## Work required
Copy the data exactly, keeping every line intact.

## Data for analysis
↓

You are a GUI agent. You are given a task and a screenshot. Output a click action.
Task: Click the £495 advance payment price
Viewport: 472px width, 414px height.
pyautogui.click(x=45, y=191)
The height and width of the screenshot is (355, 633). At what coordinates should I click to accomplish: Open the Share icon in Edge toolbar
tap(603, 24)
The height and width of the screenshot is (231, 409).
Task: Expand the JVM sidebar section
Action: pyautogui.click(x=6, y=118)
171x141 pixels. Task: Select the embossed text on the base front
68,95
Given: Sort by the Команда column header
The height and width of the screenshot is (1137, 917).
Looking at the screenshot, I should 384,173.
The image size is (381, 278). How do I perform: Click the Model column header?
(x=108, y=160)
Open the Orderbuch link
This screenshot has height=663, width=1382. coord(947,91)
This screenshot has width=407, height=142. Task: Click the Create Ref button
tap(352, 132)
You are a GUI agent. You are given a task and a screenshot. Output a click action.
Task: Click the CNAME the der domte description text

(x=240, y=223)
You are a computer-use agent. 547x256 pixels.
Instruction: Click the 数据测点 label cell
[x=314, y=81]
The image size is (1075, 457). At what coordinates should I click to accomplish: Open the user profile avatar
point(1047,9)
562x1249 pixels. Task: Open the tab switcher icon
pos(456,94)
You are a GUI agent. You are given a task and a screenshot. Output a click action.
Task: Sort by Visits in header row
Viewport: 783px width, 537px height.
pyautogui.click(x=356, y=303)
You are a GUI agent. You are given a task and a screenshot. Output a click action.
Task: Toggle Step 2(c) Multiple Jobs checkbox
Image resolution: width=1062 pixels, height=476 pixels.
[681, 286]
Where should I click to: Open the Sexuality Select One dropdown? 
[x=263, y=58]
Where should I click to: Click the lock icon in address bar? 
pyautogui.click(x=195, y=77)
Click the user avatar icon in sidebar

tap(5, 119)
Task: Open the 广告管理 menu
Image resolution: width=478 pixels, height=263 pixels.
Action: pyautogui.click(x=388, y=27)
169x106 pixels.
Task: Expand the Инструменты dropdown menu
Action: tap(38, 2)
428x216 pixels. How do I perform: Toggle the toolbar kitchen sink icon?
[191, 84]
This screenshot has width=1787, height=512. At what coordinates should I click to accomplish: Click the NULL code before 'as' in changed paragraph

↑

## Answer space
You are a GUI agent. You are given a task and a screenshot. Output a click action.
Task: Click the £495 advance payment price
Viewport: 472px width, 414px height.
pyautogui.click(x=45, y=191)
The height and width of the screenshot is (355, 633). At what coordinates should I click to accomplish: Open the Share icon in Edge toolbar
tap(603, 24)
The height and width of the screenshot is (231, 409).
Task: Expand the JVM sidebar section
Action: pyautogui.click(x=6, y=118)
171x141 pixels. Task: Select the embossed text on the base front
68,95
Given: Sort by the Команда column header
The height and width of the screenshot is (1137, 917).
Looking at the screenshot, I should 384,173.
The image size is (381, 278). How do I perform: Click the Model column header?
(x=108, y=160)
Open the Orderbuch link
This screenshot has height=663, width=1382. coord(947,91)
This screenshot has width=407, height=142. Task: Click the Create Ref button
tap(352, 132)
You are a GUI agent. You are given a task and a screenshot. Output a click action.
Task: Click the CNAME the der domte description text

(x=240, y=223)
You are a computer-use agent. 547x256 pixels.
Instruction: Click the 数据测点 label cell
[x=314, y=81]
The image size is (1075, 457). At what coordinates should I click to accomplish: Open the user profile avatar
point(1047,9)
562x1249 pixels. Task: Open the tab switcher icon
pos(456,94)
You are a GUI agent. You are given a task and a screenshot. Output a click action.
Task: Sort by Visits in header row
Viewport: 783px width, 537px height.
pyautogui.click(x=356, y=303)
You are a GUI agent. You are given a task and a screenshot. Output a click action.
Task: Toggle Step 2(c) Multiple Jobs checkbox
Image resolution: width=1062 pixels, height=476 pixels.
[681, 286]
Where should I click to: Open the Sexuality Select One dropdown? 
[x=263, y=58]
Where should I click to: Click the lock icon in address bar? 
pyautogui.click(x=195, y=77)
Click the user avatar icon in sidebar

tap(5, 119)
Task: Open the 广告管理 menu
Image resolution: width=478 pixels, height=263 pixels.
Action: pyautogui.click(x=388, y=27)
169x106 pixels.
Task: Expand the Инструменты dropdown menu
Action: tap(38, 2)
428x216 pixels. How do I perform: Toggle the toolbar kitchen sink icon?
[191, 84]
This screenshot has width=1787, height=512. At what coordinates should I click to accomplish: Click the NULL code before 'as' in changed paragraph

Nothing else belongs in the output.